Subwencje z PFR - zwrotne, czy bezzwrotne?

Dodano: 03.06.2020 Czytane: 21

Pozostałe warunki mają bardziej ogólny charakter i spełni je zapewne bez problemu większość aktywnych przedsiębiorców (brak zaległości podatkowych czy w składkach ZUS, status aktywnego przedsiębiorcy itp).
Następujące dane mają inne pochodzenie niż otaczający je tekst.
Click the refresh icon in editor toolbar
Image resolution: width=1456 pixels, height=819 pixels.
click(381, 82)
Subwencje te są również bardzo atrakcyjne dlatego, że mogą zostać wydane niemalże na dowolny cel. Ograniczenia są bardzo niewielkie: zakaz transferu środków do właściciela, przejmowania innych przedsiębiorców czy nadpłacania kredytów. Subwencje mają pomóc przedsiębiorcom przetrwać trudny okres – i właśnie w tym celu muszą być wykorzystane. Innych ograniczeń brak.

Ile można otrzymać?

Dla mikorprzedsiębiorców maksymalna kwota wsparcia wynosi 324 tys zł, natomiast dla małych i średnich przedsiębiorców wysokość maksymalnej subwencji to aż 3,5 mln zł. Wysokość wsparcia jest wyliczana indywidualnie dla każdego przedsiębiorcy i zależy od tego jak bardzo spadły mu przychody i ile osób ma zatrudnionych. Głównym celem subwencji jest ochrona miejsc pracy.
Wychodząc naprzeciw realiom rynku, w programie ustalono, że w liczbie zatrudnionych osób uwzględnia się również osoby wykonujące pracę na podstawie umów cywilnoprawnych. Program w równym stopniu stara się chronić każde realne miejsce pracy – niezależnie od formalnej otoczki.
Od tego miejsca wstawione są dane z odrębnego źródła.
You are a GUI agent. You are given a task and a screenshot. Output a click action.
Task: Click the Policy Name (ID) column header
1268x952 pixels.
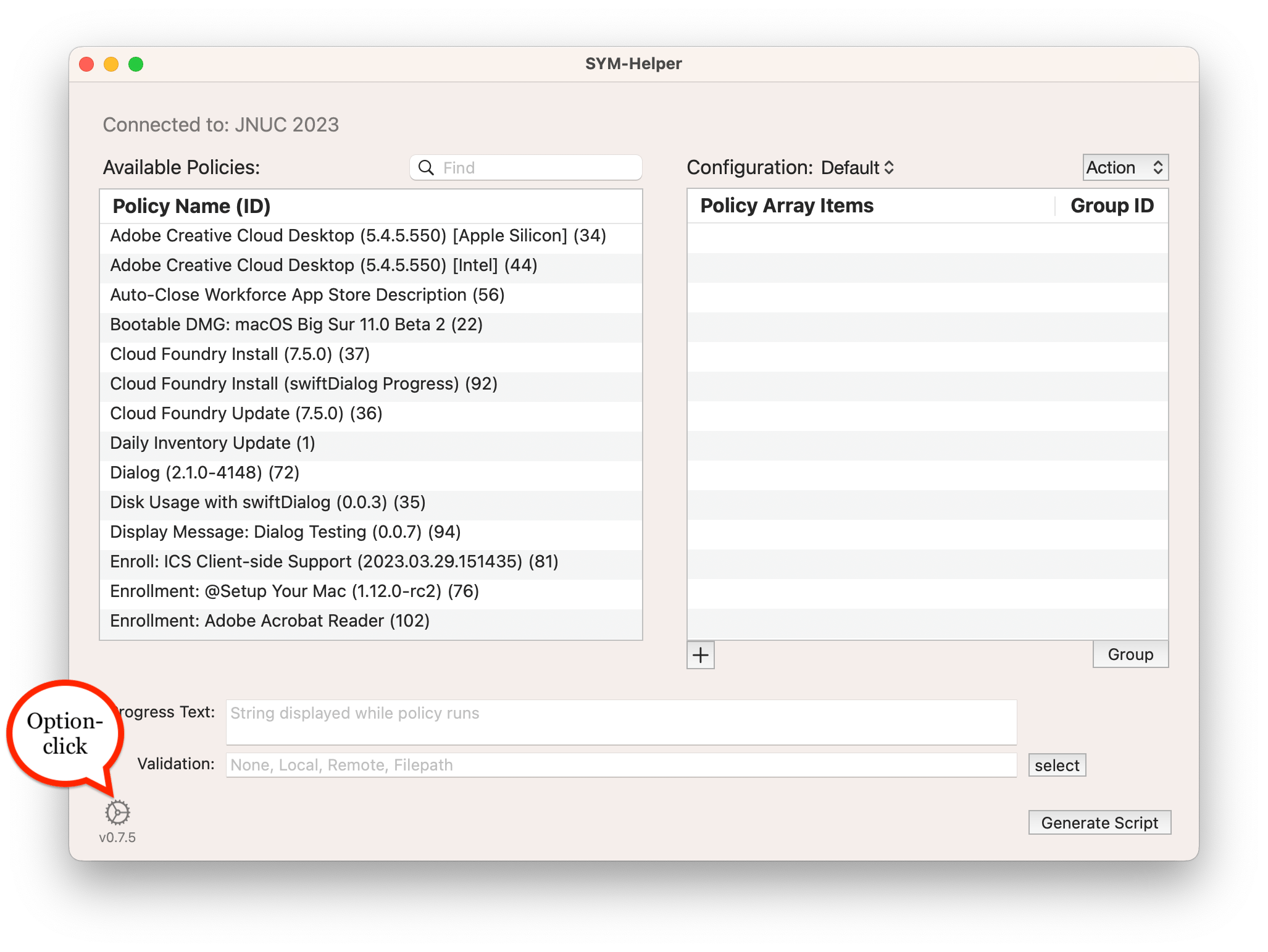[x=191, y=206]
Ile i kiedy trzeba będzie zwrócić?

Trzeba bardzo mocno podkreślić, że subwencje nie są bezzwrotne. Mogą wprawdzie zostać częściowo umorzone, ale zależy to od spełnienia określonych w programie warunków i w żadnym razie nie można tego traktować jako pewnik. Należy więc raczej podchodzić do subwencji jak do nieoprocentowanej pożyczki z opcją częściowego umorzenia, niż z nastawieniem, że jest to bezzwrotna pomoc.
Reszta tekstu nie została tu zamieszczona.